* [Testo fornito]:
★ ★ ★

Milano. Il Nobel per la Pace assegnato ieri a Oslo recupera il significato primo e puro di questo premio: è un premio contro i crimini di guerra. In particolare un crimine: la violenza sessuale come arma di guerra. Il ginecologo congolese Denis Mukwege e Nadia Murad, la venticinquenne stuprata dagli uomini dello Stato islamico in Iraq e che oggi si definisce “una sopravvissuta del genocidio e del traffico di corpi umani”, sono stati premiati per “i loro sforzi per porre fine all’utilizzo della violenza sessuale come un’arma nelle guerre e nei conflitti armati”.

 

Mukwege, 63 anni, da decenni si occupa delle violenze e degli abusi nella Repubblica Democratica del Congo, che fu definita “la capitale mondiale degli stupri”: guida un ospedale a Bukavu, nell’est del paese, è sopravvissuto a un rapimento e ha continuato il suo lavoro, come ricorda la giornalista belga Colette Braeckman nel libro “L’uomo che ripara le donne”. La Murad ha raccontato la sua storia in un libro che toglie il respiro a ogni pagina: i maschi della sua famiglia sono stati fucilati dallo Stato islamico vicino a Mosul, nella terra yazida che per prima sperimentò la furia del gruppo di Al Baghdadi e che riuscì, nella sua miseria spaventosa, ad attirare l’attenzione internazionale e a determinare l’intervento delle forze americane contro lo Stato islamico. La Murad fu presa, stuprata ripetutamente – “poi non ci fu nient’altro che stupro”, scrive – tentò di scappare e fu ricatturata, ristuprata, ogni giorno, da più uomini, a volte tutti insieme. Poi riuscì a scappare, una famiglia irachena l’accolse e la salvò: più tardi avrebbe scoperto che una sua parente era stata catturata, era scappata sei volte e per sei volte era stata riportata indietro dai cittadini di Mosul, consapevoli di quel che stava accadendo alle schiave yazide, ma terrorizzati dallo Stato islamico. “Non ho mai visto misericordia”, ha detto la Murad, ho sentito tantissime storie e nessuna è mai stata una storia di misericordia.

★ ★ ★

* [Dati forniti]:
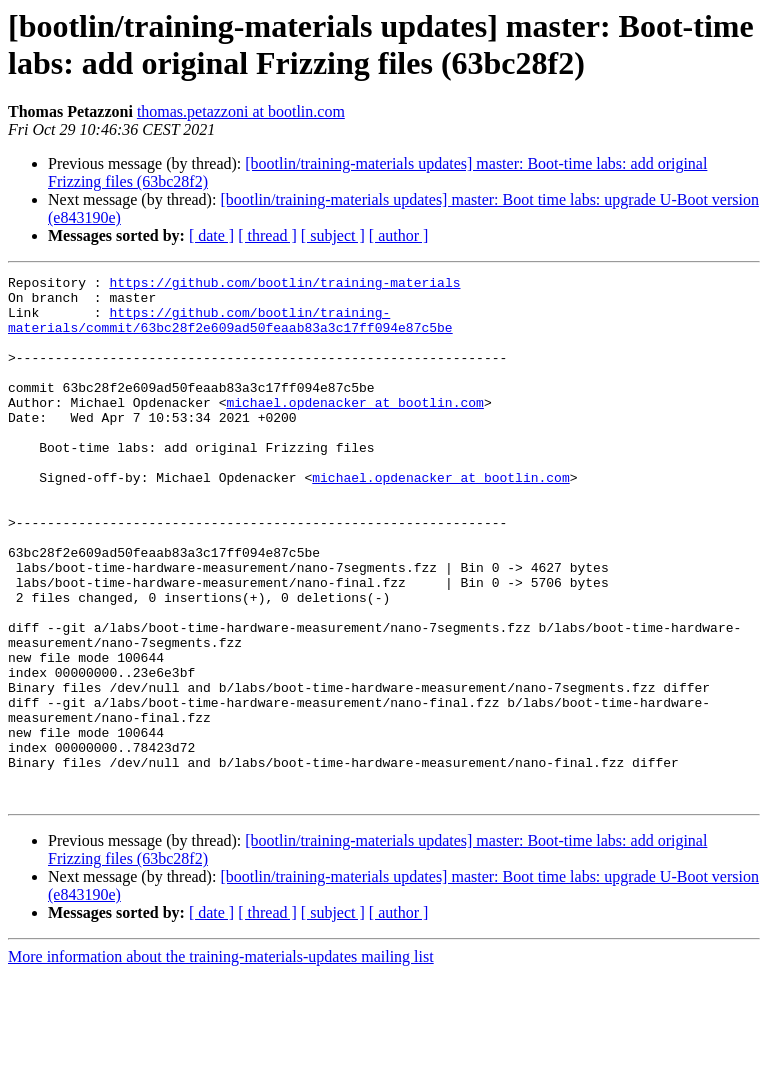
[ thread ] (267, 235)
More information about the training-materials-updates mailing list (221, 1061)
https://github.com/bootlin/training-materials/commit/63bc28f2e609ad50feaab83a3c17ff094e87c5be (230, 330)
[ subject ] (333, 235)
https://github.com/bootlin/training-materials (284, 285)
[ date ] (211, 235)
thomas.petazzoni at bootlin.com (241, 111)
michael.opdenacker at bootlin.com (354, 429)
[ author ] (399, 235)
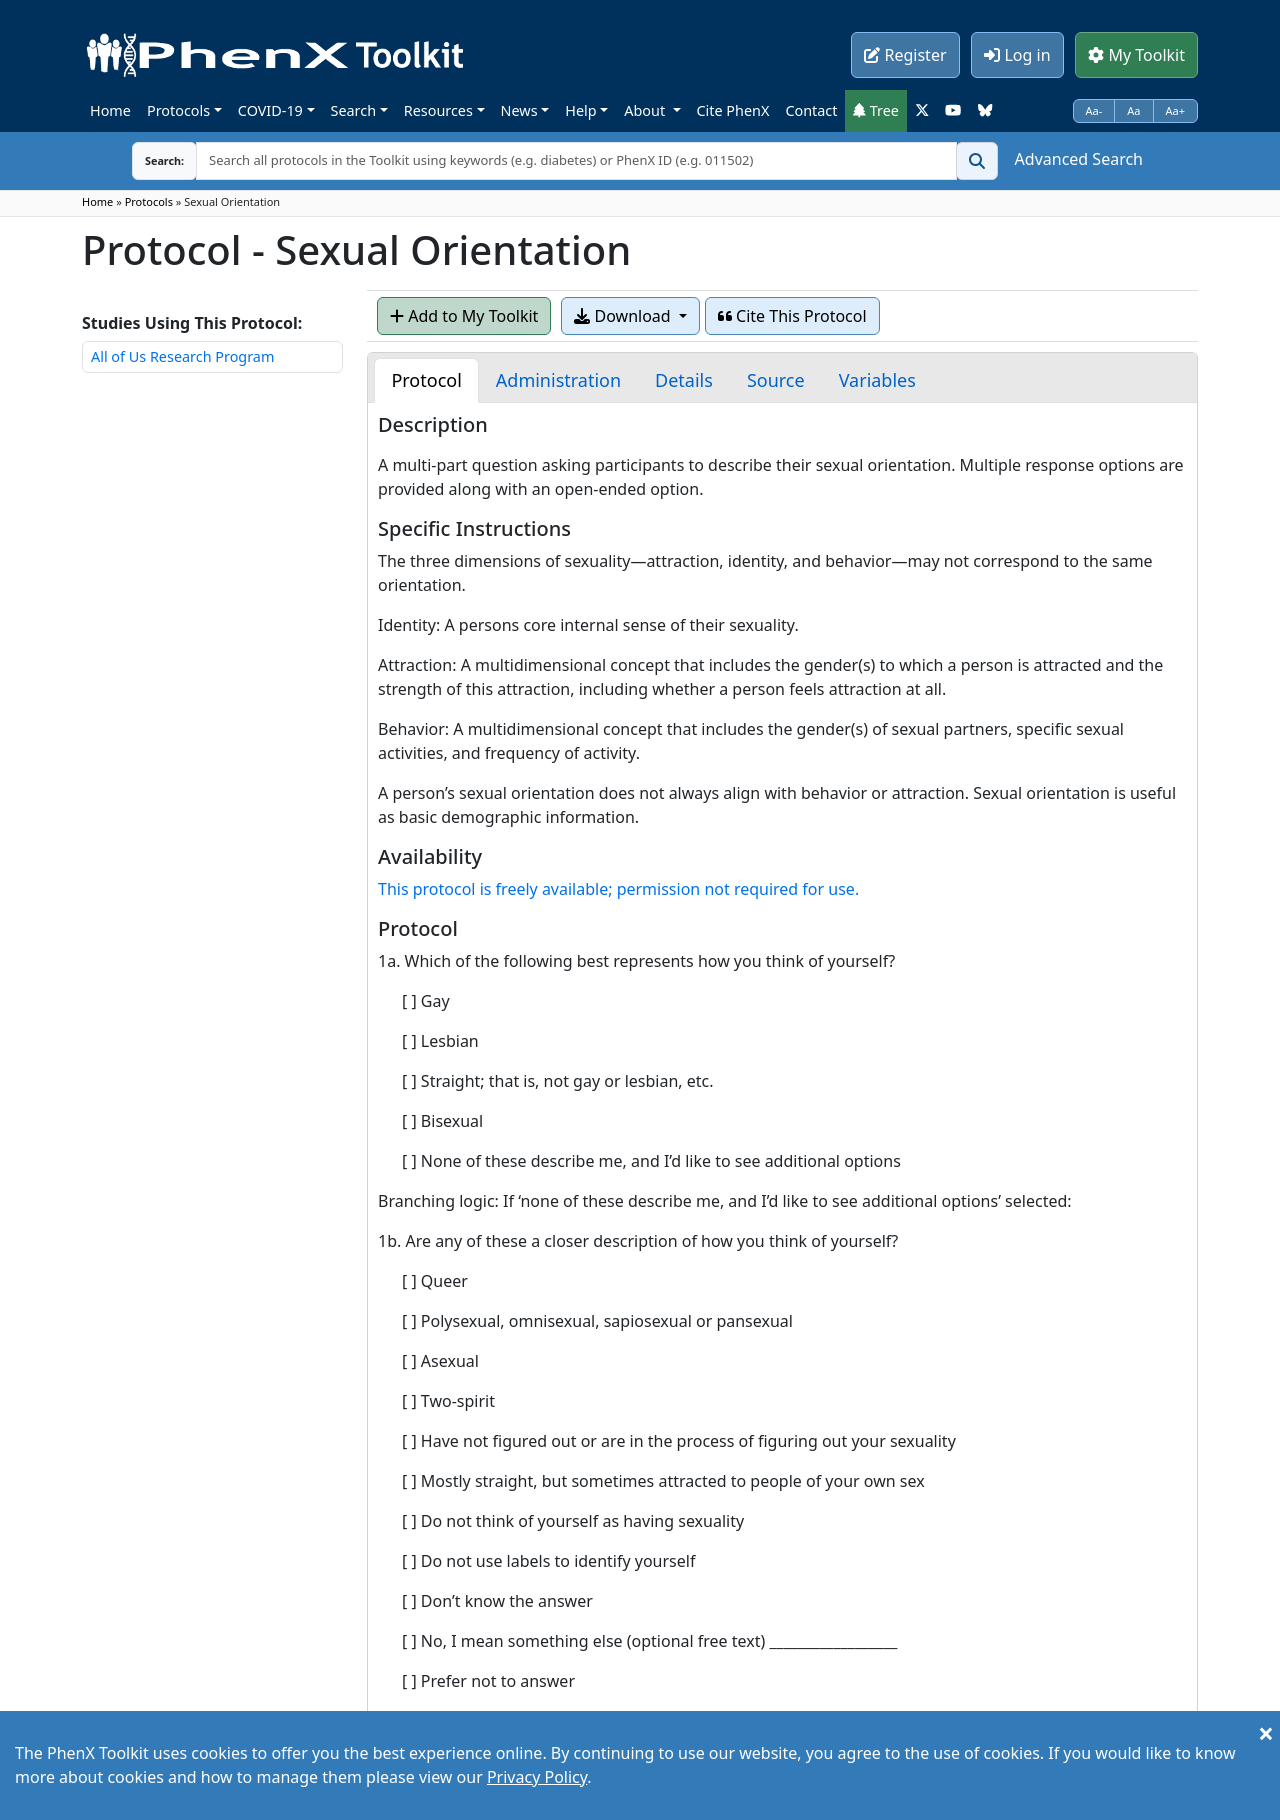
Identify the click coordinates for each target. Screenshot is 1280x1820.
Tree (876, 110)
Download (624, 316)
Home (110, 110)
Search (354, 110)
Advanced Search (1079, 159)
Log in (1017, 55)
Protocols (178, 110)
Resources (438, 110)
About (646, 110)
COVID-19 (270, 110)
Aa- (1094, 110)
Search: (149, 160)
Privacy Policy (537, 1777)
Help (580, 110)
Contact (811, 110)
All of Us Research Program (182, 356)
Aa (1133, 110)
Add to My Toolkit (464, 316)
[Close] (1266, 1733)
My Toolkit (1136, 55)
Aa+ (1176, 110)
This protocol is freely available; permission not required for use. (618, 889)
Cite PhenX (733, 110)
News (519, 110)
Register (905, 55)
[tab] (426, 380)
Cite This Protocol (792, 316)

★ ★ ★

* [Il compito]:
Riprendi il testo sul Nobel per la Pace assegnato a Denis Mukwege e Nadia Murad e proseguilo dopo la sua ultima frase.

* [La risposta]:
  

  

Le schiave dello Stato islamico, quelle sopravvissute, hanno raccontato le loro esperienze, capitolo infame della violenza brutale con cui il gruppo ha preso possesso delle terre dei siriani e degli iracheni, delle loro vite e dei loro corpi. La violenza sessuale è un’arma in tutte le guerre, come testimonia Mukwege con il suo ospedale nel cuore del conflitto dimenticato del Congo. Ieri è stato pubblicato un rapporto dell’All Survivors Project che si intitola “Destroyed from within”: racconta quel che è accaduto e accade in Siria, nelle prigioni del regime, le violenze sessuali sulle donne, sulle ragazze, sugli uomini e sui ragazzi, con un’analisi dell’impatto di queste violenze, sui singoli, sulla società, su quei ragazzi e quelle ragazze che magari poi riescono a scappare, e diventano minori in fuga, rifugiati nella nostra Europa.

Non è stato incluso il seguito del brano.